(QUOTED PASSAGE):
** Begin **

We're already halfway through the semester.
8 more weeks to go.
8 more weeks of projects, papers, reflections, reading after reading after reading.





Tuesday, September 23, 2014

Field Work

Our cohorts finally found out what grade and classrooms we are assigned to this semester.

I am in a 6th and 7th grade math class.  I am pleasantly surprised since my concentration was history but since I still have interest in teaching math I am really looking forward to it.

According to our advisory professor, our dress codes are pretty strict:  No jeans, sensible shoes (no high heels, open toed shoes, flip-flops), no short skirts, nothing tight, hair pinned away from face, no distracting makeup or jewelry. 

I don't know what I am going to wear.  I have two Old Navy Rockstar jeans I wear on heavy rotation throughout the week for work and school but that's obviously out.  (Which is too bad since they are SO comfortable).  I have few colorful pants I am hoping I can get away with but not sure if they are considered sensible.

Also, I googled my Cooperating Teacher and she seems awesome.  I won't go too much into details for obvious reasons but she seems like a great teacher to shadow and I expect to learn a great deal on teaching of mathematics from her.

My cohorts and I are really excited.  What I am not excited about it waking up at 6 am tomorrow.


Thursday, June 12, 2014

I'll probably eat my words later but I'm getting pretty darn excited about starting this program.

You gotta love this time of blissful ignorance of what's to come before shit actually goes down.

** End **

(SUPPLIED DATA):

** Begin **

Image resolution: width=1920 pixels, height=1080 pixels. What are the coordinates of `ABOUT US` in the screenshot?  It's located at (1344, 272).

** End **

(DIRECTIONS):
(a) In the blog post, why does the writer call the Old Navy Rockstar jeans "obviously out," and why is that too bad?
(b) Reproduce word for word the stretch of the blog post from "Tuesday, September 23, 2014" through "makeup or jewelry.".

(OUTPUTS BY TASK):
(a) They are out because the advisory professor's dress code says no jeans. That is too bad because, as the writer says, they are so comfortable.

(b)
Tuesday, September 23, 2014

Field Work

Our cohorts finally found out what grade and classrooms we are assigned to this semester.

I am in a 6th and 7th grade math class.  I am pleasantly surprised since my concentration was history but since I still have interest in teaching math I am really looking forward to it.

According to our advisory professor, our dress codes are pretty strict:  No jeans, sensible shoes (no high heels, open toed shoes, flip-flops), no short skirts, nothing tight, hair pinned away from face, no distracting makeup or jewelry.